Можно предположить, что фигура Лугового в романе получила свои контуры от А. Яковлева – но по сути от того, так это или не так, ничего не меняется. Важно, что в общественной структуре есть этот нервный узел – «черный квадрат», засасывающий энергию и излучающий зло; и Кантор скорее пытался указать на эту черную дыру, чем на конкретного человека. В конце концов, конкретные люди в романе названы своими настоящими именами – Горбачев, Путин, Блэр, Буш.
Характерно, что тезис о собирательности относится и к прототипу по имени Максим Кантор – который, можно предположить, спроецировался сразу на нескольких персонажей, и «отрицательных» в том числе. Так, Гузкин наверняка имеет отношение не только к Брускину, но и к самому Кантору, к его опыту заграничной жизни, это еще и автопародия, карикатурный автопортрет. Хотя, разумеется, в гораздо большей степени сам Кантор прототип других героев: Павла Рихтера, Струева, Антона.
Еще одна любопытная в связи с этой темой – и не только, вообще важная для романа фигура – философ и писатель Александр Зиновьев.

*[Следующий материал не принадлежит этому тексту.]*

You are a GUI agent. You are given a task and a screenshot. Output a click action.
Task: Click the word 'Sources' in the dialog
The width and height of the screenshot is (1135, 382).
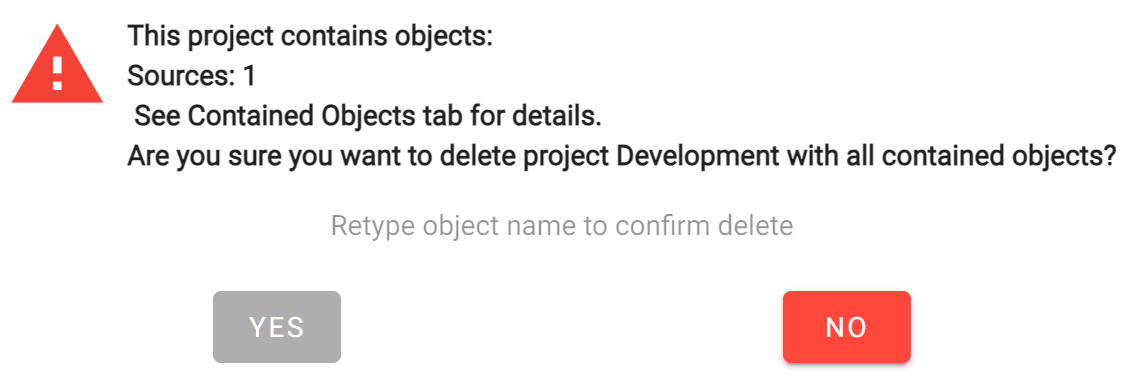178,76
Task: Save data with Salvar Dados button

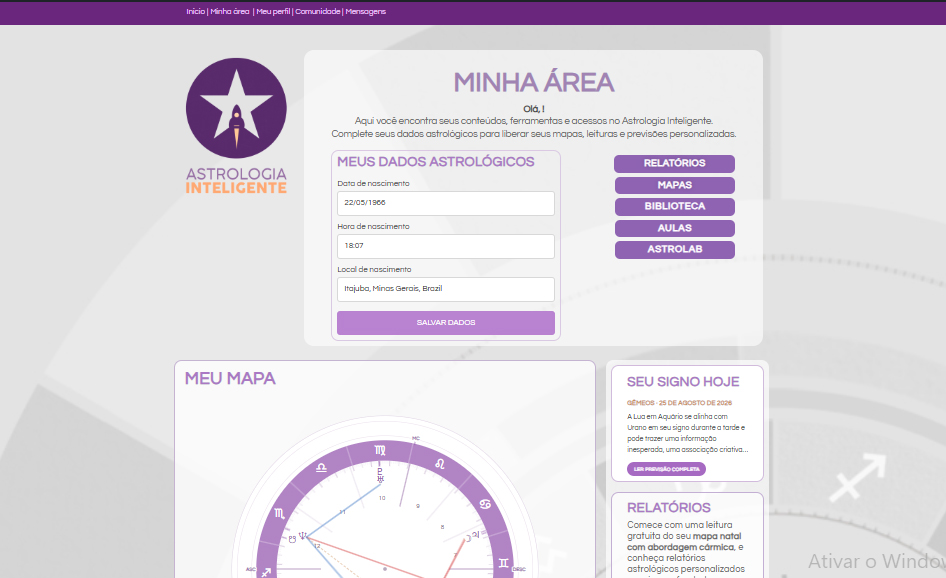Action: coord(446,323)
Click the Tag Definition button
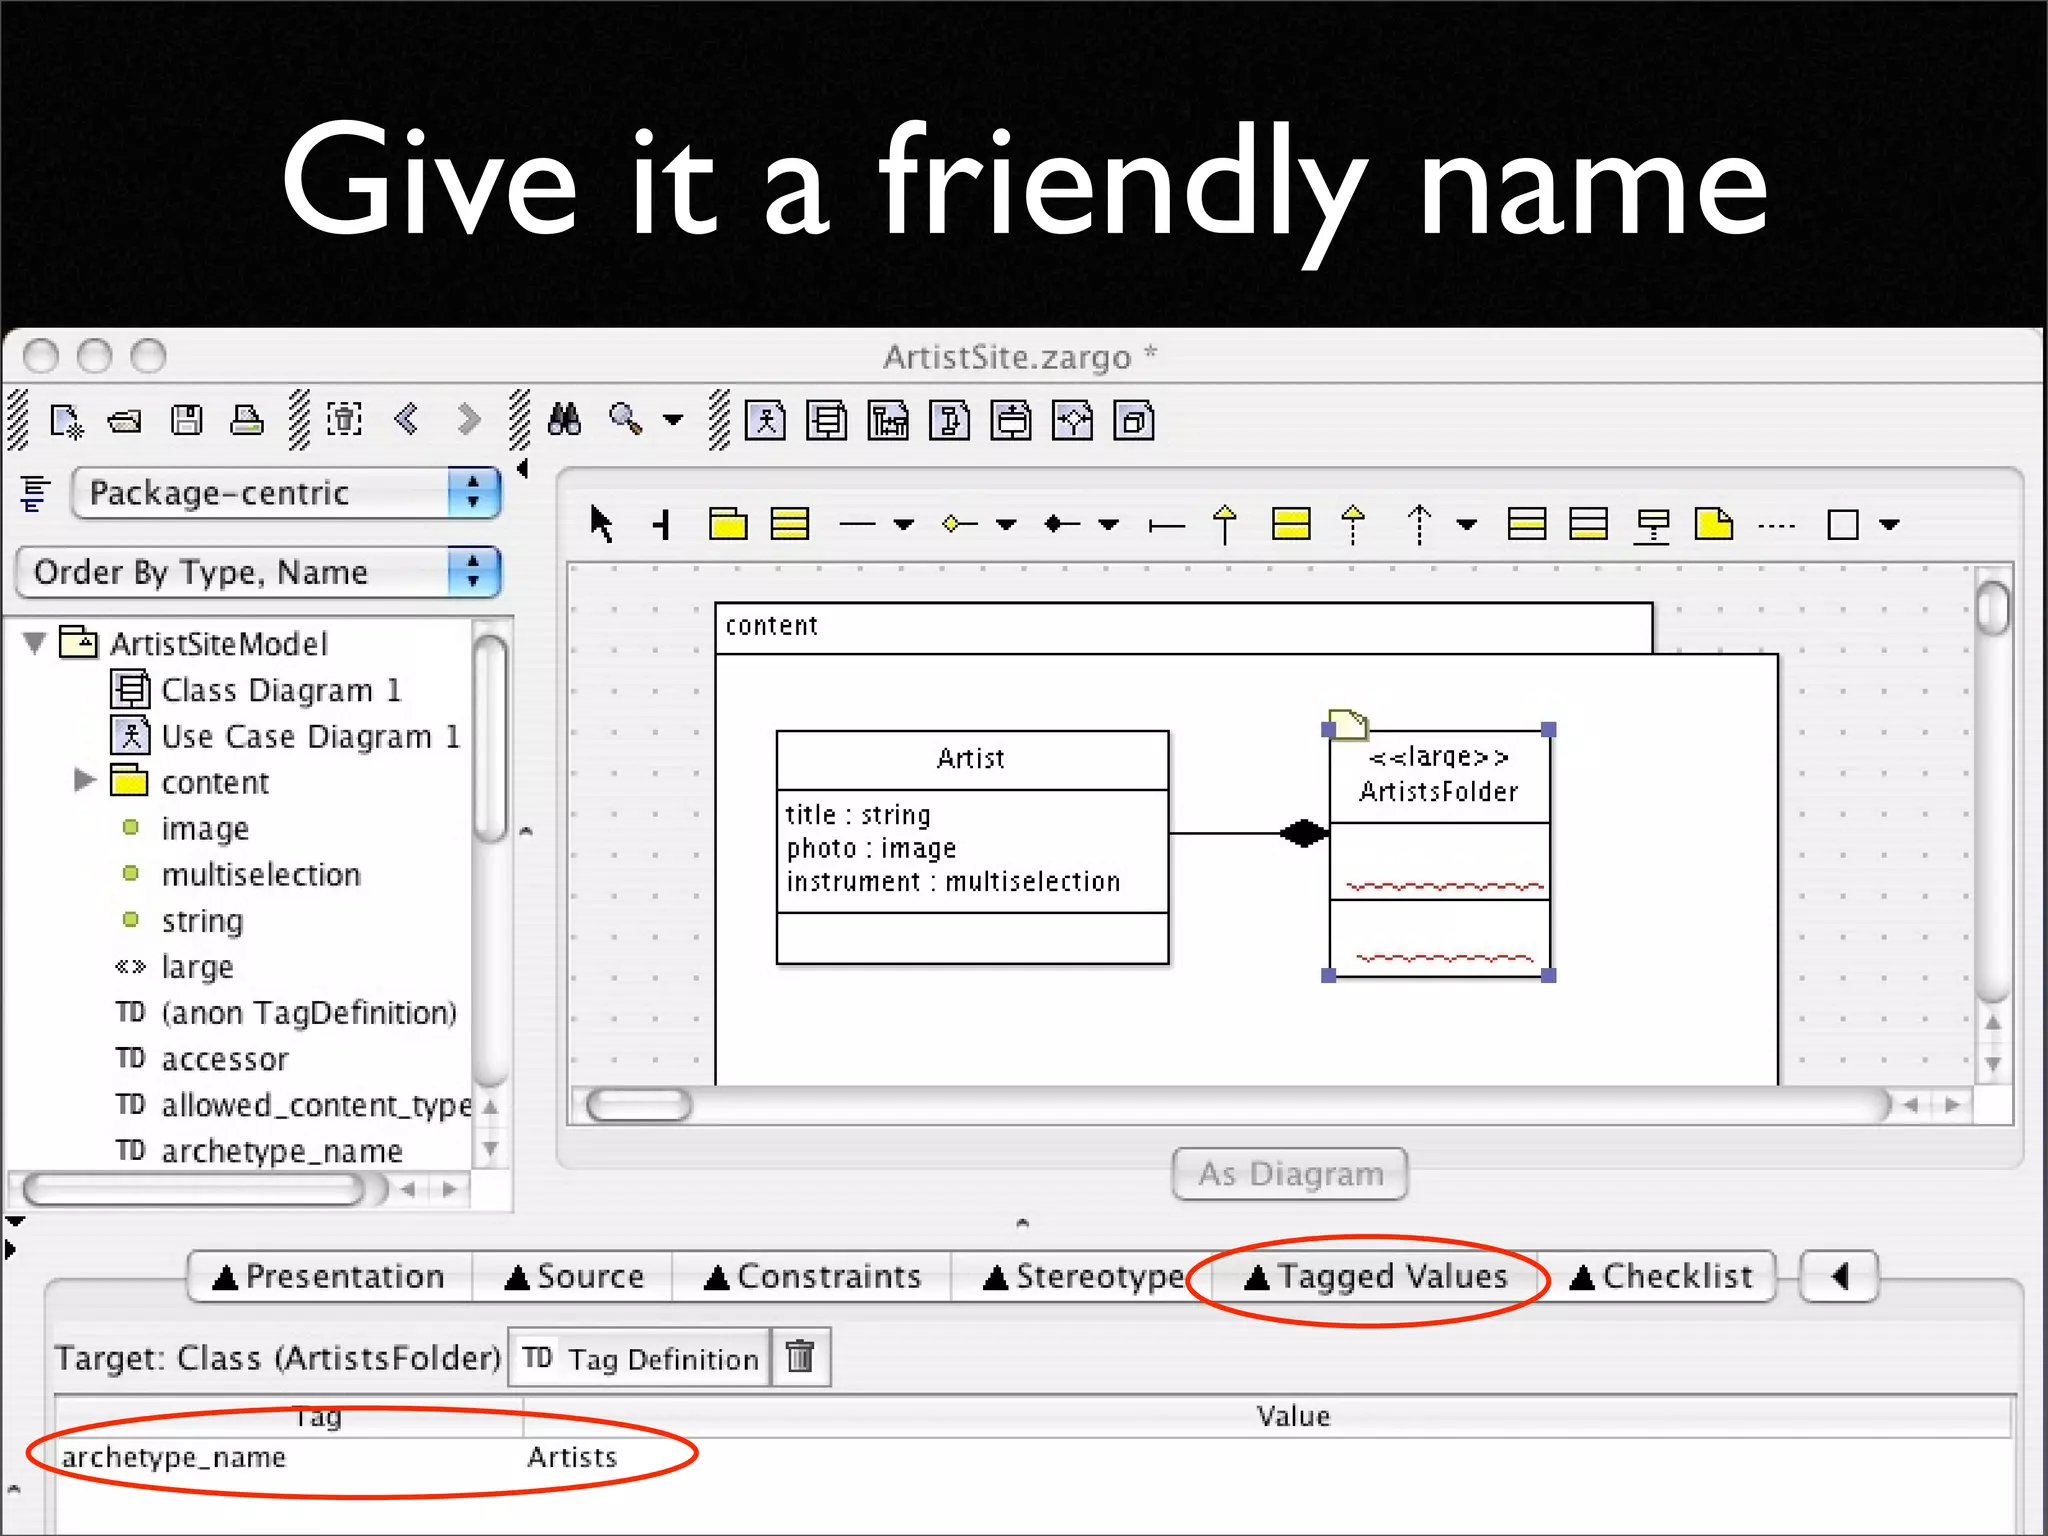The height and width of the screenshot is (1536, 2048). (x=640, y=1358)
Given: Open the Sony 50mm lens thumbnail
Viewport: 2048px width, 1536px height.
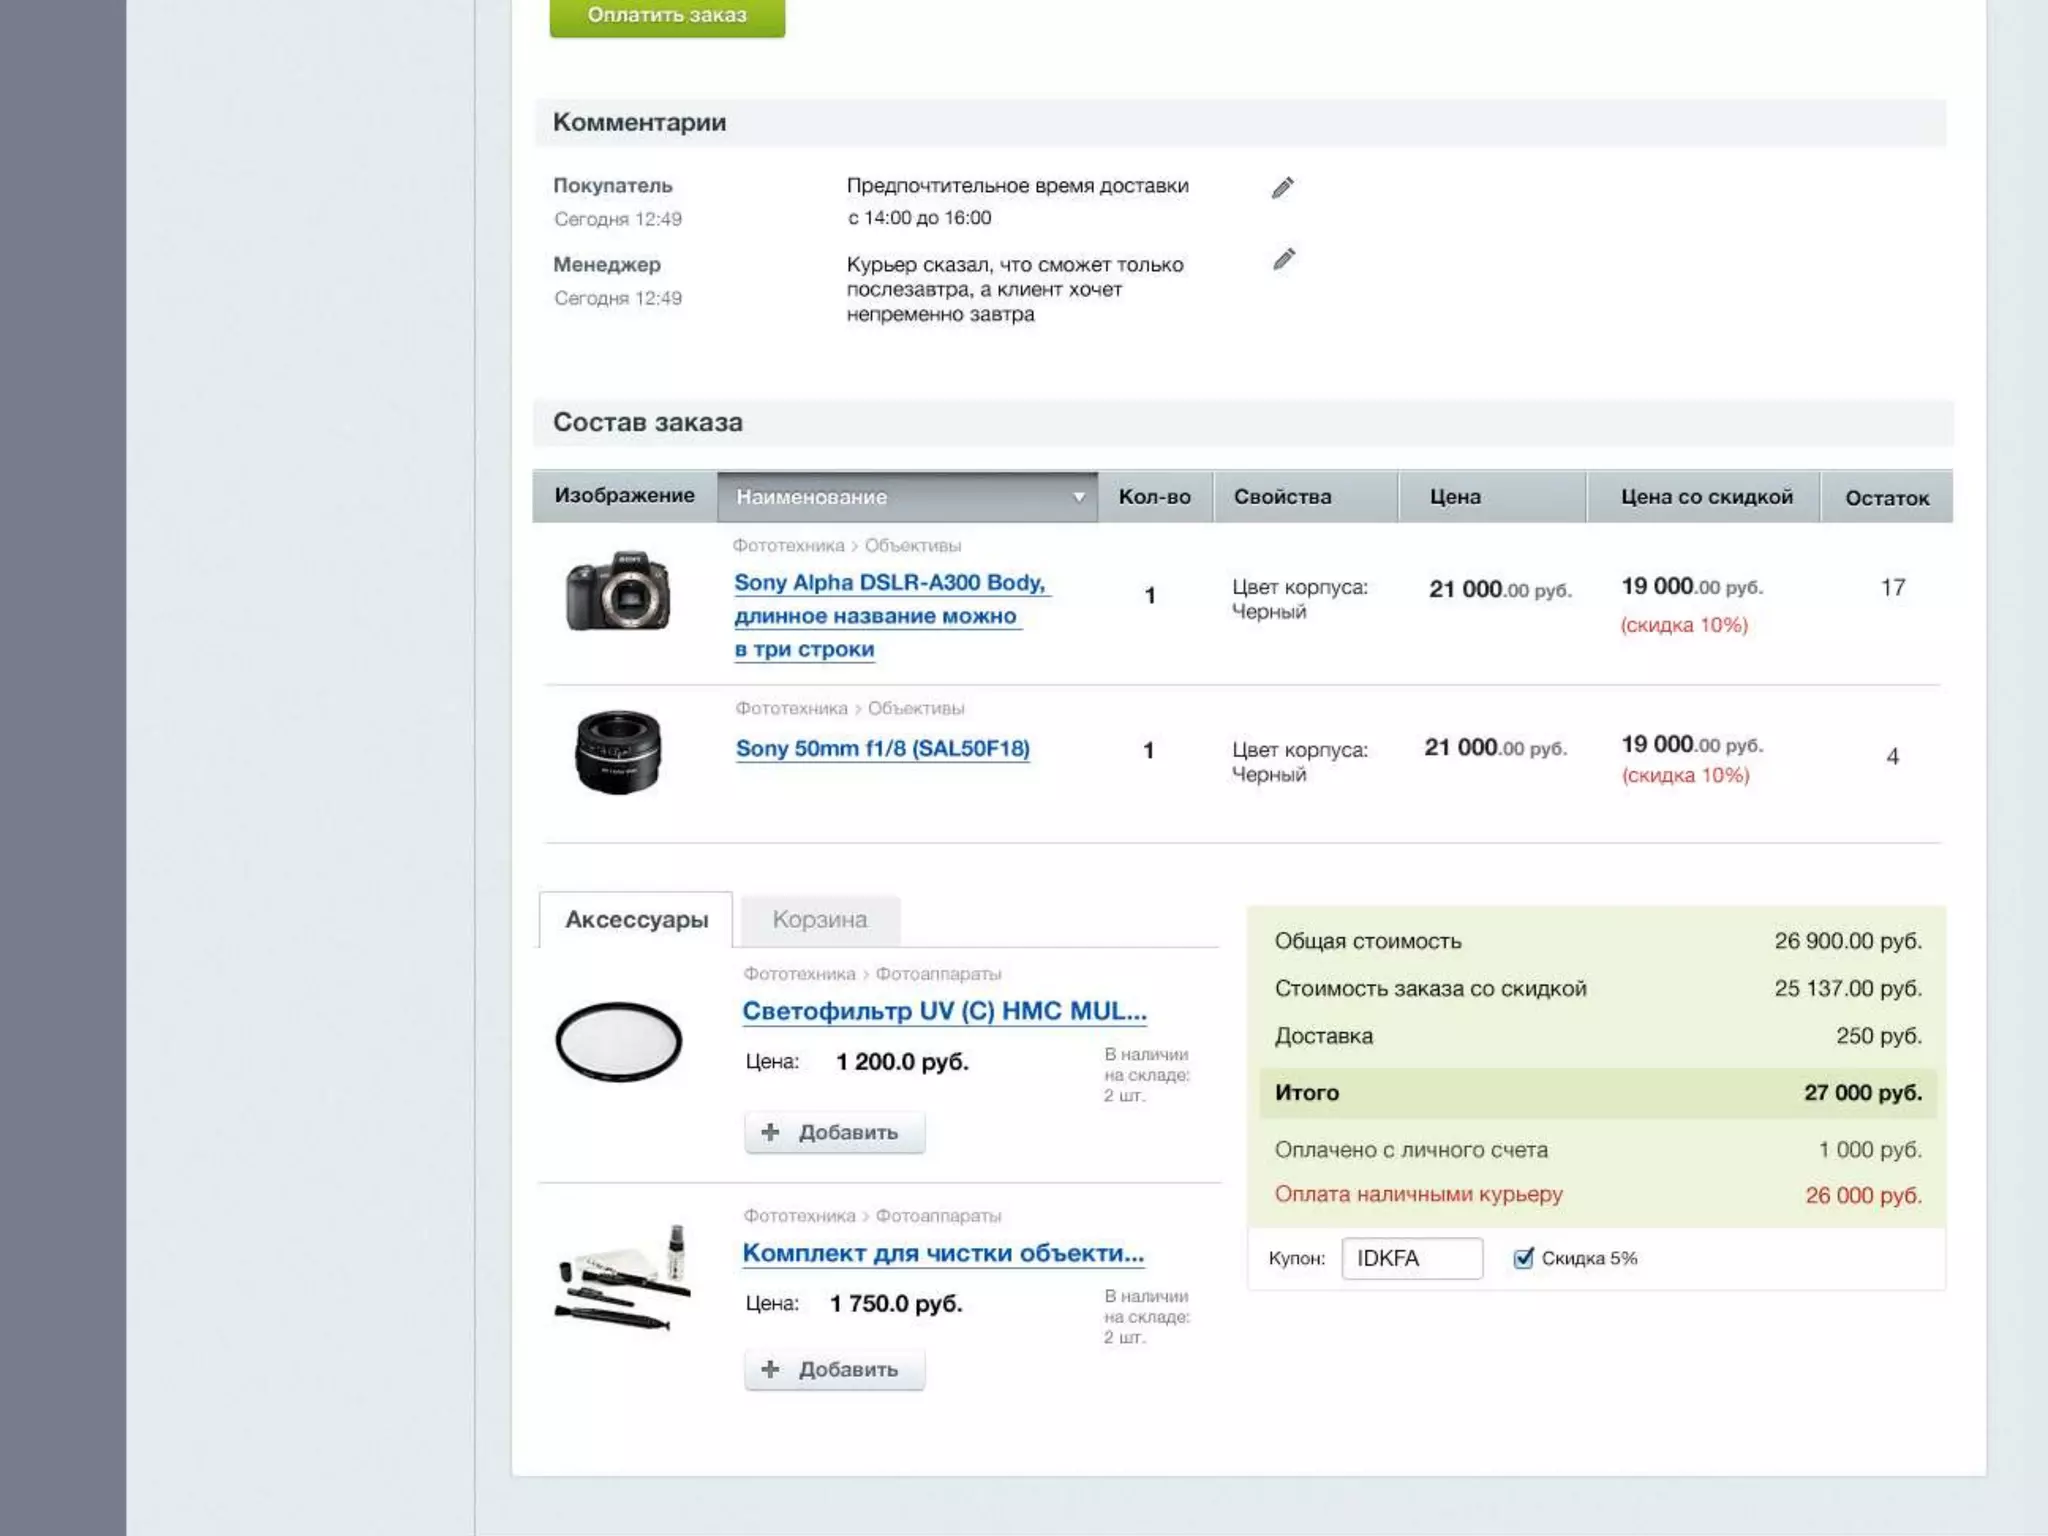Looking at the screenshot, I should pyautogui.click(x=618, y=752).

Во-первых, он появляется в романе собственной персоной, правда, за сценой: Струев привозит в Россию Зиновьева, но успеха затея не имеет. Причину равнодушия публики к автору «Зияющих высот» объясняет Борис Кузин – слишком поздно, теперь никому не надо. Зиновьев был востребован как критик советского строя, но когда он, один из первых, в 1990-м, заявил, что крушение коммунизма – «катастройка» – оказалось для России еще более катастрофическим, его списали со счетов. Зиновьев – который был ближайшим другом Карла Кантора и в своем роде крестным отцом Максима Кантора, по-видимому, прототип обоих философов романа – и Татарникова, и Рихтера. Как и Рихтер, Зиновьев был во время войны летчиком, а потом профессором философии; как и Татарников – он русский патриот и едкий, язвительный софист. Странное совпадение: Зиновьев умер практически сразу после того, как был опубликован «Учебник рисования»; кто-то мог бы сказать – «обретя явного наследника». Сам Кантор произнес в некрологе «Постараюсь прожить так, чтобы он не был разочарован».
Вообще, быть прототипом канторовских персонажей вовсе не обязательно означает попасть в ад; иногда это всего лишь чистилище. Публицист-западник Борис Кузин здесь и смешон, и жалок, и трогателен, и симпатичен. Обижаться ли, например, публицисту Максиму Соколову на Бориса Кузина – или радоваться, что его взяли в финал, вместе с еще одиннадцатью бродячими собаками? Последняя фраза, опять же, не означает, что под именем Бориса Кузина в романе выведен Максим Соколов. Выведен не сам М. Ю. Соколов, а тип интеллигента, с ним ассоциирующийся. Не исключено, что М. Ю. Соколов, в системе ценностей М. К. Кантора, принадлежит к этому типу – но не более того.
Итак, «Учебник рисования» – это не «роман с ключом». (Хотя, по правде сказать, невозможность соотнести некоторых персонажей с конкретным лицом вызывает некоторое беспокойство – ну раз уж все остальные так или иначе соотносятся. По-видимому, читатель, имеющий представление по крайней мере о круге возможных прототипов, обладает некоторым преимуществом относительно совсем несведущего читателя.)
Есть ли вообще смысл в «расшифровке» имен канторовских персонажей, стоит ли, в самом деле, соотносить их с конкретными прототипами, даже если их фамилии кажутся созвучными? Ответ «нет», и прежде всего потому, что попробуйте оглянуться – и вы обнаружите тех же Снустиковых-Гарбо и Ефремов Балабосов практически в любой сфере общества, даже и бесконечно далекой от тех, где устраивает свои публичные порки Кантор.